“Pills are hope. Pills can kill.”
—Damien HirstDamien Hirst’s pill cabinets, such as End of Days, epitomise his enduring fascination with the intersection of medicine, mortality, and belief systems. For Hirst, pharmaceuticals are emblematic of our modern search for salvation – science’s attempt to replace religion as the answer to life’s most existential questions. Each pill, meticulously arranged within its cabinet, is a reminder of our dependence on these tiny, synthetic symbols of healing and control. Inspired by his own childhood experiences – Hirst's mother worked for a pharmaceutical company – he began creating the pill cabinets in the early 1990s, translating the cold sterility of the pharmacy into the realm of contemporary art. His works convey a stark duality: pills are both promises of health and poignant symbols of death, epitomising humanity’s fraught relationship with the promise of immortality. This thematic obsession was extended to his Pharmacy restaurants (Notting Hill, London, 1998-2003, and Vauxhall, London, 2016–18), where pill motifs adorned the interior, blurring the line between art, medicine, and consumerism.
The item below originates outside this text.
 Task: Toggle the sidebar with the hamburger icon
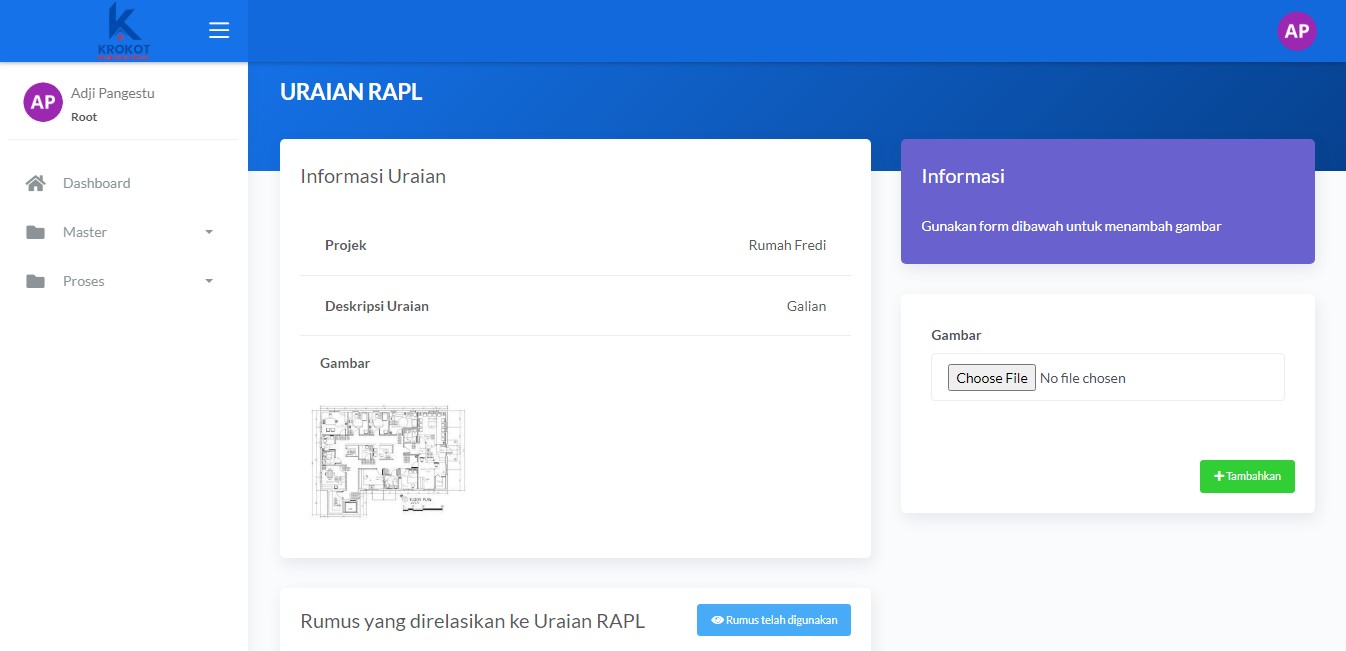[x=219, y=31]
Formally, the pill cabinets share a minimalist aesthetic that connects them to Hirst’s spot paintings, both series relying on repetition and colour to mesmerise and provoke. However, where the spot paintings offer a dizzying, abstract array of coloured dots with no discernible content, the pill cabinets give each object an explicit function, grounding the viewer in the language of pharmaceuticals. These arrangements of vividly coloured pills resemble candy-like ornaments, yet their medicinal potency underscores their darker subtext – life, death, and the illusion of control. Hirst’s pills act as a modern iconography, where medicine replaces the traditional icons of faith, alluding to a contemporary, secular belief in the omnipotence of science. In this body of work, Hirst raises provocative questions about our reliance on pharmaceuticals, suggesting that in contemporary society’s quest for meaning and control, science has taken on a quasi-religious role.
“There are four important things in life: religion, love, art and science. At their best, they’re all just tools to help you find a path through the darkness. None of them really work that well, but they help. Of all of them, science seems to be the one right now. Like religion, it provides the glimmer of hope that maybe it will be all right in the end.”